The chilling drama behind ‘Ice Ice Baby,’ 30 years after its release

It was the perfect music in 1990.

And Floyd “DJ Earthquake” Brown is the individual liable for its sample, one of many important memorable in ’90s hip-hop: the bass line from Queen and David Bowie’s “Under Pressure,” which he used as a result of the funky foundation of the Vanilla Ice smashes “Ice Ice Baby.”

“That song caught my ear right off,” says Brown of 1981 conventional that he discovered whereas searching for samples to utilize on tracks for Ice. “I just kept looping the eight bars and then I put a beat behind it … And when I let Ice hear it, he flipped out on it.”

Thirty years after “Ice Ice Baby” was launched, the music — co-written by Brown, who moreover served as its uncredited producer — is now a practice in its private correct. It grew to change into the first rap single to go No. 1 on the Billboard Hot 100 and turned Vanilla Ice proper right into a pop sensation who launched hip-hop from the streets to the suburbs.

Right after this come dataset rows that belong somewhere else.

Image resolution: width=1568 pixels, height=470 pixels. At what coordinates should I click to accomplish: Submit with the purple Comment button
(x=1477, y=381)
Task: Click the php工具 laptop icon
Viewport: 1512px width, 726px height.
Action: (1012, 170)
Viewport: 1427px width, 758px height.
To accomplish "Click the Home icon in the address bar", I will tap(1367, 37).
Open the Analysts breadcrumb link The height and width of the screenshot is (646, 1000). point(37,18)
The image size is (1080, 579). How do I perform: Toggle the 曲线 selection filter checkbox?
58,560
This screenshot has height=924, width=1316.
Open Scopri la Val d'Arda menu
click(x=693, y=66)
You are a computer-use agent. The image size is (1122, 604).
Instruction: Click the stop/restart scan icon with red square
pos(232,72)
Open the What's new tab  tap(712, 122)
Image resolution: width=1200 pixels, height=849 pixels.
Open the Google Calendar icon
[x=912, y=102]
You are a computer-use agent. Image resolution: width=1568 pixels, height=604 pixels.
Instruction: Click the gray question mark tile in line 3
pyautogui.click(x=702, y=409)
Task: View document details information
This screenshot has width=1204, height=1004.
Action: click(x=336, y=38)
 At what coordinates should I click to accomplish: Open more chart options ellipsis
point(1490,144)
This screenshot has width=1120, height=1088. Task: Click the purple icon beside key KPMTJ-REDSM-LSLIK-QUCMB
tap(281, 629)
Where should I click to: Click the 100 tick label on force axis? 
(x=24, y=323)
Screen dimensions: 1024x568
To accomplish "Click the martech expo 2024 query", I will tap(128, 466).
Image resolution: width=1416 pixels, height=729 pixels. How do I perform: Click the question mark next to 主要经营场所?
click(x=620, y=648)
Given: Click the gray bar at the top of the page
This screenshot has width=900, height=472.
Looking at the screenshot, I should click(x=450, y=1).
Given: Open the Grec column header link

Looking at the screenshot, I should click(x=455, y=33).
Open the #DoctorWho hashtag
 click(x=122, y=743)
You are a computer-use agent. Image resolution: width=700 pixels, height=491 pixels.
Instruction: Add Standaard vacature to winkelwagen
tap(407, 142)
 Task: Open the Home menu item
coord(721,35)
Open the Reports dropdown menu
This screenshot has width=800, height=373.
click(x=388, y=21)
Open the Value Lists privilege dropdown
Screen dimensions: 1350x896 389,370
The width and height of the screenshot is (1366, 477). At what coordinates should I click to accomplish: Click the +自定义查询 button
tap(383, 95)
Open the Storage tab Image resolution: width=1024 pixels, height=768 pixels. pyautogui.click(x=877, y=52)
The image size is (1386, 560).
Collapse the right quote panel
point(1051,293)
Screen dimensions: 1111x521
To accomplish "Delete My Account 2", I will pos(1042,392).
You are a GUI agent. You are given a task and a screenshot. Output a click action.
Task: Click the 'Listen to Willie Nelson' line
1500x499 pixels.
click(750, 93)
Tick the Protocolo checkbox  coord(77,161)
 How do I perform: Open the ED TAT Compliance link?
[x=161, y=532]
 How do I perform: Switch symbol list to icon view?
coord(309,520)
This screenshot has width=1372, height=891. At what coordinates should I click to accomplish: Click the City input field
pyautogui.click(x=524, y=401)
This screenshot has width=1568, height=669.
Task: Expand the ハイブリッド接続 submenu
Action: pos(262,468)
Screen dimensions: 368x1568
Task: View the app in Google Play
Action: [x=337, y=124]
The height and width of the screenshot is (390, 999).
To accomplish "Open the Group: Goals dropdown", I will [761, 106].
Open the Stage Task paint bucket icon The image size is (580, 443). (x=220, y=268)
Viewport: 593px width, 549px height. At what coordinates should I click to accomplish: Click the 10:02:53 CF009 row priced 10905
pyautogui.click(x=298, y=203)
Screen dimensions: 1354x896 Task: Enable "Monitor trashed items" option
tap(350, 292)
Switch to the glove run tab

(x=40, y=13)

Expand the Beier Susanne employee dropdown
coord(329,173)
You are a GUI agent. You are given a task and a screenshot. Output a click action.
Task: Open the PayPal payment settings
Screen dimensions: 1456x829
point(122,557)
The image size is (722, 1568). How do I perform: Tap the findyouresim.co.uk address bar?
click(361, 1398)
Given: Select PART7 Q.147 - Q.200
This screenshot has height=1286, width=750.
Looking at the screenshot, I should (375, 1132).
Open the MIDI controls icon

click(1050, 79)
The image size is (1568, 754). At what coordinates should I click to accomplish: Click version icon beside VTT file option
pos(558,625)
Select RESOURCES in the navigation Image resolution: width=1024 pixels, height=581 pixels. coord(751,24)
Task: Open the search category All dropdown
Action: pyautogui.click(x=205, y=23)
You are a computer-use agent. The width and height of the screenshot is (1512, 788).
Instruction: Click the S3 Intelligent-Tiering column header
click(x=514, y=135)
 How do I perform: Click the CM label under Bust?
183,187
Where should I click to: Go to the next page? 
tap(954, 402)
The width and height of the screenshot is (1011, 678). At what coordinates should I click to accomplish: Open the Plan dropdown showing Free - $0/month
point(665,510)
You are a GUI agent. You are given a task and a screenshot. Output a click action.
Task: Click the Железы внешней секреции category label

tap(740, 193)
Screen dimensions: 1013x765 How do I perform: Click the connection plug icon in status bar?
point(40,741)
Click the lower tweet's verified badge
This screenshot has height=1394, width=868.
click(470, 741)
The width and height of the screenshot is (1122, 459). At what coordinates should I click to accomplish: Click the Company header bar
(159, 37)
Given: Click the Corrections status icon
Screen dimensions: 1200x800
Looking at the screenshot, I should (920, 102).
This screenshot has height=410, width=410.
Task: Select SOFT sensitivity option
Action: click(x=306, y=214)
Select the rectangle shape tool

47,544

“Ice Ice Baby” even landed the artist, born Robert Van Winkle, a movie-star automotive — bear in mind “Cool As Ice”? And the music — which debuted Aug. 22, 1990 — is the first goal there is a biopic, “To the Extreme,” being made about Vanilla Ice, with Dave Franco starring due to the rapper.

But there was a wide range of drama behind “Ice Ice Baby” sooner than it rode that bass line all the best way during which to the very best of the pop charts.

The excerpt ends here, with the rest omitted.